## Your goal
Exactly as they appear, copy the lines from the start of the entries below to the line containing "The height and width of the screenshot is (401, 702).", both ends included.

== Supplied records

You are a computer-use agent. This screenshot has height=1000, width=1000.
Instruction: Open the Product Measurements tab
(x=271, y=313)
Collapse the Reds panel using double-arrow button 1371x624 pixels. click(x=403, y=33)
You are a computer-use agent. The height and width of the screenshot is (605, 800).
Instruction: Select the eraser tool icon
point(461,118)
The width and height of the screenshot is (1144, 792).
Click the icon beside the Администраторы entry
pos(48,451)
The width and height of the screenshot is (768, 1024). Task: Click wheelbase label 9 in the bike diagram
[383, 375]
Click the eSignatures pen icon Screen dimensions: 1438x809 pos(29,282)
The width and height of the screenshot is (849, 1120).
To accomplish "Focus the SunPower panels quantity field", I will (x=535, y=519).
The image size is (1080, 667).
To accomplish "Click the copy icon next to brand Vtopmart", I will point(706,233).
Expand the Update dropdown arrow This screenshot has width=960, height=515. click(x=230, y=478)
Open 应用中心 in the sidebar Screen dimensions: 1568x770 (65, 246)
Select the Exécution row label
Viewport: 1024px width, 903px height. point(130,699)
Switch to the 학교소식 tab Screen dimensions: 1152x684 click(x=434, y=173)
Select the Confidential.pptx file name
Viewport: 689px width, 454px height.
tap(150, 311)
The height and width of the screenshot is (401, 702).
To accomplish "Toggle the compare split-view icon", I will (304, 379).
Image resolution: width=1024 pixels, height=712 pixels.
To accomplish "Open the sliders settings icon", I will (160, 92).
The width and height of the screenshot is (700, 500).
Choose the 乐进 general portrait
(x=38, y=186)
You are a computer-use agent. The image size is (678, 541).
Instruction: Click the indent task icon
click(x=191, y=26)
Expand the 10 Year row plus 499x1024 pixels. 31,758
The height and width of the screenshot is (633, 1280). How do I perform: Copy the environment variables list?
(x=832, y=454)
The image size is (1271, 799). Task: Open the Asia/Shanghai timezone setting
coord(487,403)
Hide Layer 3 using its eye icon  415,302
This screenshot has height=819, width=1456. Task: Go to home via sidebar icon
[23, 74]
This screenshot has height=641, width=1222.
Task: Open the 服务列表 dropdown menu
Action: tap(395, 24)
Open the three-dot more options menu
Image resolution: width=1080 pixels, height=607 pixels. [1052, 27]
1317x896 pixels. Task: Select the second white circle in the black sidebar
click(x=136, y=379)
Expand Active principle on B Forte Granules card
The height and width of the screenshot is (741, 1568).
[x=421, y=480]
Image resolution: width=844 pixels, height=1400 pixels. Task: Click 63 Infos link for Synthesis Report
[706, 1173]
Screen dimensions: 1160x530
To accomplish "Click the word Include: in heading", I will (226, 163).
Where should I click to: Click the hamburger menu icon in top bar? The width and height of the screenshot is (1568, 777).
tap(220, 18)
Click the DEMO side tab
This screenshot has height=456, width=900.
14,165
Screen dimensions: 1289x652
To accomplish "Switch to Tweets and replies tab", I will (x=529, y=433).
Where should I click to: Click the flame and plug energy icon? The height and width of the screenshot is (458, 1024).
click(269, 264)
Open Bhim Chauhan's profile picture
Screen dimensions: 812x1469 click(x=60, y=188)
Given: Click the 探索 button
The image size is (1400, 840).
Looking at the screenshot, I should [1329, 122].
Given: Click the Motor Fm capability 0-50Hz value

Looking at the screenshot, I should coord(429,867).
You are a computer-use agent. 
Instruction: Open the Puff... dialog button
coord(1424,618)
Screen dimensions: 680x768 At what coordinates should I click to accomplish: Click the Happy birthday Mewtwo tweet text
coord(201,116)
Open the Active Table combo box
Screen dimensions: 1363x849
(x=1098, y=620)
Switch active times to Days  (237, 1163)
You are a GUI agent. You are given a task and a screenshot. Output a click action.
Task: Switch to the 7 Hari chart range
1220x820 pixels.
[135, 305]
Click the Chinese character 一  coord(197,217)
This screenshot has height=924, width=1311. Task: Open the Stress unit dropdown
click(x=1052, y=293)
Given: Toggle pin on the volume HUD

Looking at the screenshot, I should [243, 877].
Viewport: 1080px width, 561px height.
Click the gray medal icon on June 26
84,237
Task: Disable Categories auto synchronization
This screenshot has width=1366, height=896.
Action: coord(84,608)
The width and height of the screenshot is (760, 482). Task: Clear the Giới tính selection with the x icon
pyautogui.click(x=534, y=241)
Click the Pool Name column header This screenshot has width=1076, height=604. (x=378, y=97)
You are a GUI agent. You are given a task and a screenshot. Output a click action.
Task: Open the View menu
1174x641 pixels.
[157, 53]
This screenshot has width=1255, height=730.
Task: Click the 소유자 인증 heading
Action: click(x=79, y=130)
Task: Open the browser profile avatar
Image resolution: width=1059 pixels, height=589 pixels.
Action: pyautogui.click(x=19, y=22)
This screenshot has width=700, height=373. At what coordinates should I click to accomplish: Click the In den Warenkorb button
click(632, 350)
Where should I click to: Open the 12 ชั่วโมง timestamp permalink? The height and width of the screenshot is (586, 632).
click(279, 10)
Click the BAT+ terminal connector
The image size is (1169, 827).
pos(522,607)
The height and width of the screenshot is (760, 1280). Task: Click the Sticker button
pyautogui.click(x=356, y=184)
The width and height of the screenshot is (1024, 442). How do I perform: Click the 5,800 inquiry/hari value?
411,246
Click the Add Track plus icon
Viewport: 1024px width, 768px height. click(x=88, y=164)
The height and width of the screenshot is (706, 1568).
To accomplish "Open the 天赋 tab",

====

## Expected answer
You are a computer-use agent. This screenshot has height=1000, width=1000.
Instruction: Open the Product Measurements tab
(x=271, y=313)
Collapse the Reds panel using double-arrow button 1371x624 pixels. click(x=403, y=33)
You are a computer-use agent. The height and width of the screenshot is (605, 800).
Instruction: Select the eraser tool icon
point(461,118)
The width and height of the screenshot is (1144, 792).
Click the icon beside the Администраторы entry
pos(48,451)
The width and height of the screenshot is (768, 1024). Task: Click wheelbase label 9 in the bike diagram
[383, 375]
Click the eSignatures pen icon Screen dimensions: 1438x809 pos(29,282)
The width and height of the screenshot is (849, 1120).
To accomplish "Focus the SunPower panels quantity field", I will (x=535, y=519).
The image size is (1080, 667).
To accomplish "Click the copy icon next to brand Vtopmart", I will point(706,233).
Expand the Update dropdown arrow This screenshot has width=960, height=515. click(x=230, y=478)
Open 应用中心 in the sidebar Screen dimensions: 1568x770 (65, 246)
Select the Exécution row label
Viewport: 1024px width, 903px height. point(130,699)
Switch to the 학교소식 tab Screen dimensions: 1152x684 click(x=434, y=173)
Select the Confidential.pptx file name
Viewport: 689px width, 454px height.
tap(150, 311)
The height and width of the screenshot is (401, 702).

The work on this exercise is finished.